**Task objective:**
Would you please write out each of the entries below exactly, omitting pictures?

**Information provided:**
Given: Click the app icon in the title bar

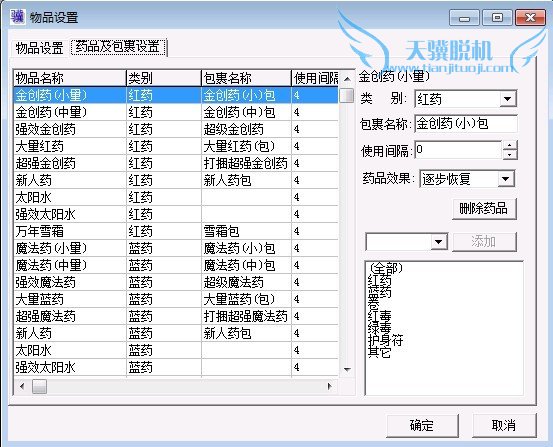Looking at the screenshot, I should (17, 16).
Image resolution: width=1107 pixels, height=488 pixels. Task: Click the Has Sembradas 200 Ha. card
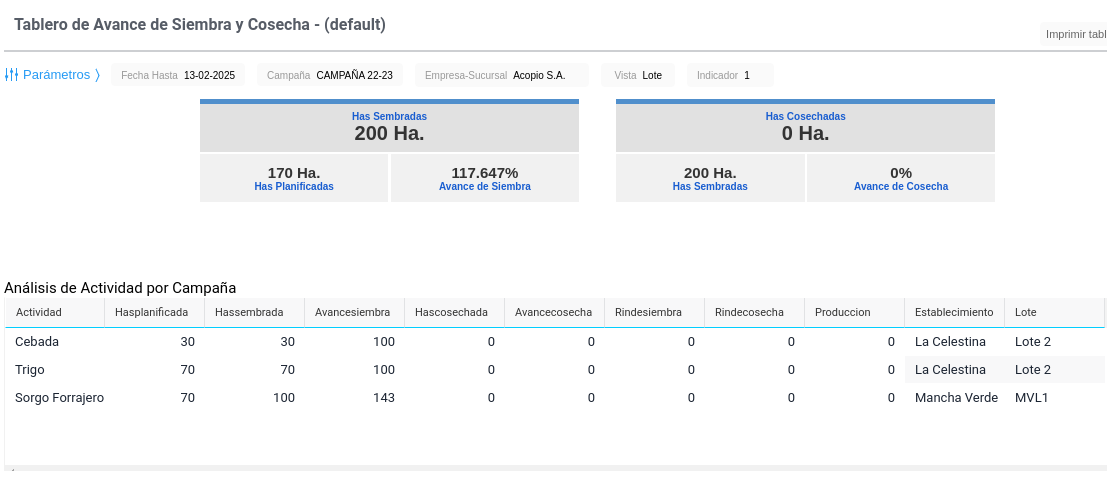(389, 127)
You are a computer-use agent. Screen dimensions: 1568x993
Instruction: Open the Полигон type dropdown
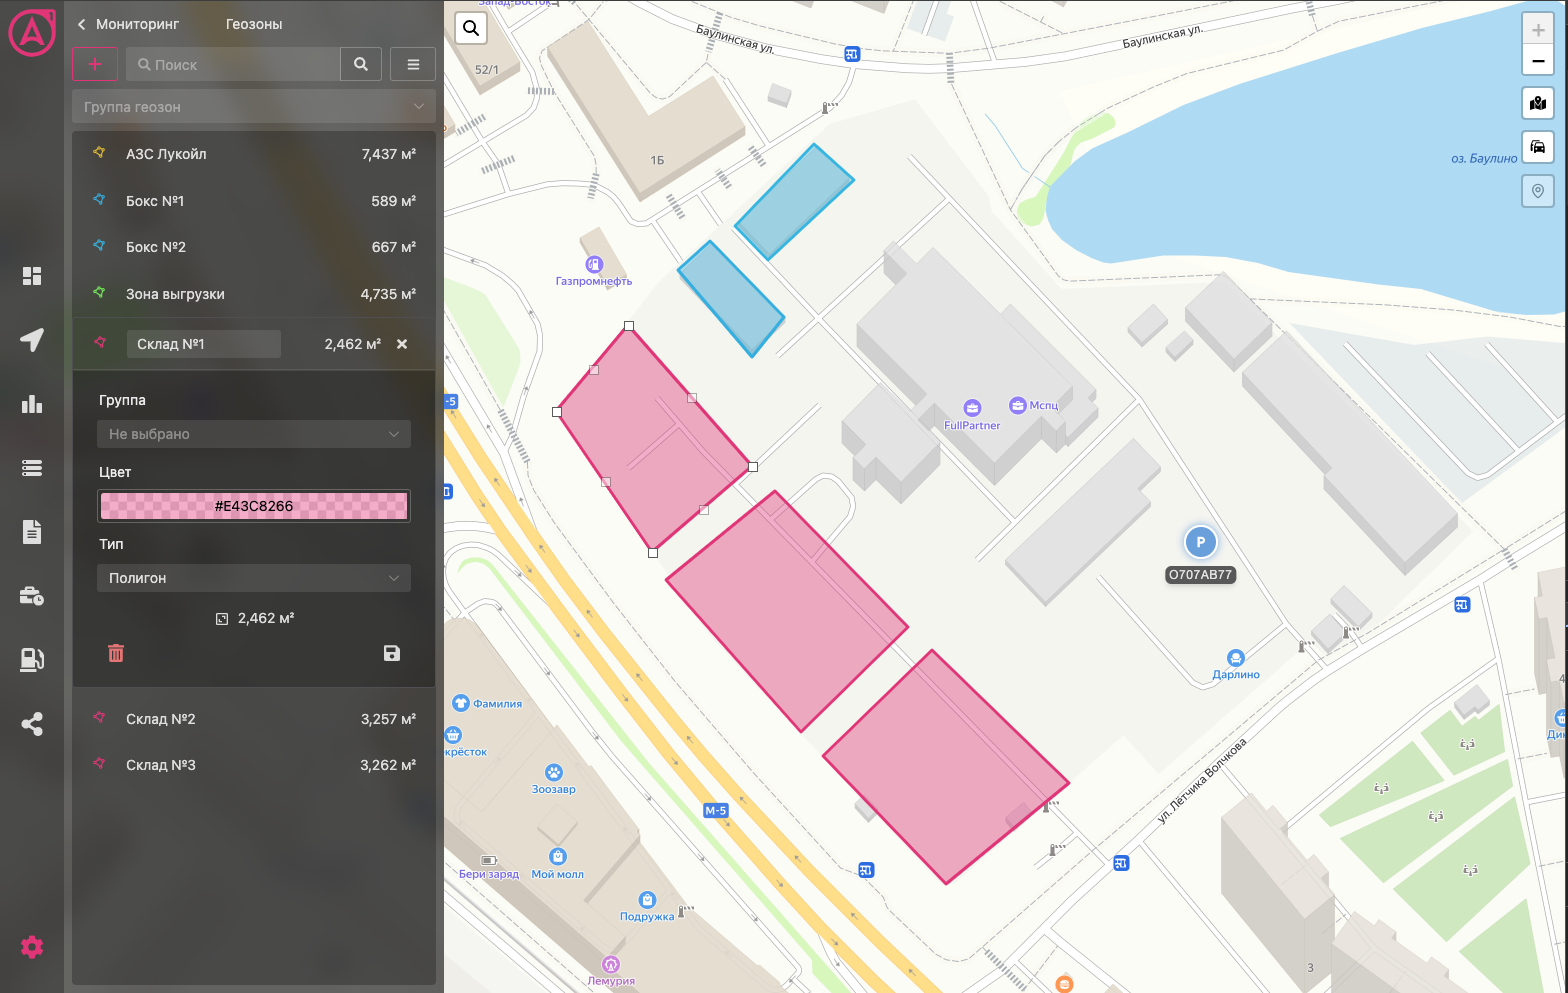254,578
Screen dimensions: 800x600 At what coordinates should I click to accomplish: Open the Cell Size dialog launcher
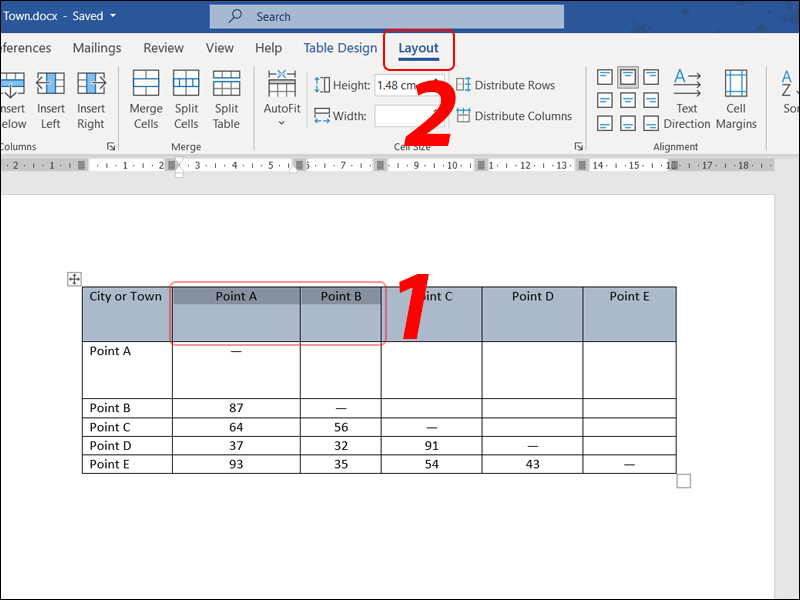click(x=578, y=145)
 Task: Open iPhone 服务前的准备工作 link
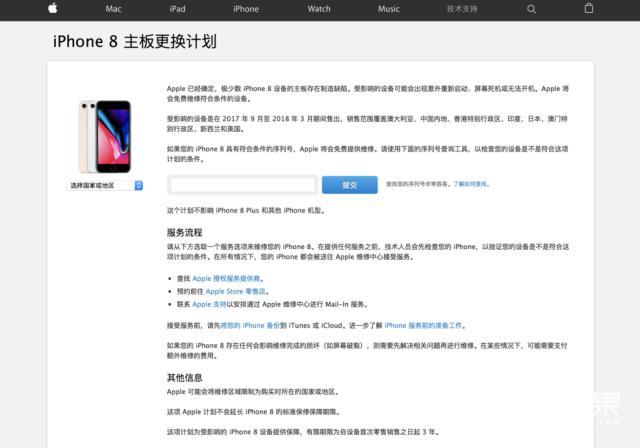(424, 326)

**Problem solution:**
Given: Click the app icon in the title bar

Looking at the screenshot, I should (17, 16).
Image resolution: width=1107 pixels, height=488 pixels. Task: Click the Has Sembradas 200 Ha. card
(389, 127)
You are a computer-use agent. Screen dimensions: 1568x993
Instruction: Open the Полигон type dropdown
254,578
Screen dimensions: 800x600 At what coordinates should I click to accomplish: Open the Cell Size dialog launcher
click(x=578, y=145)
 Task: Open iPhone 服务前的准备工作 link
(424, 326)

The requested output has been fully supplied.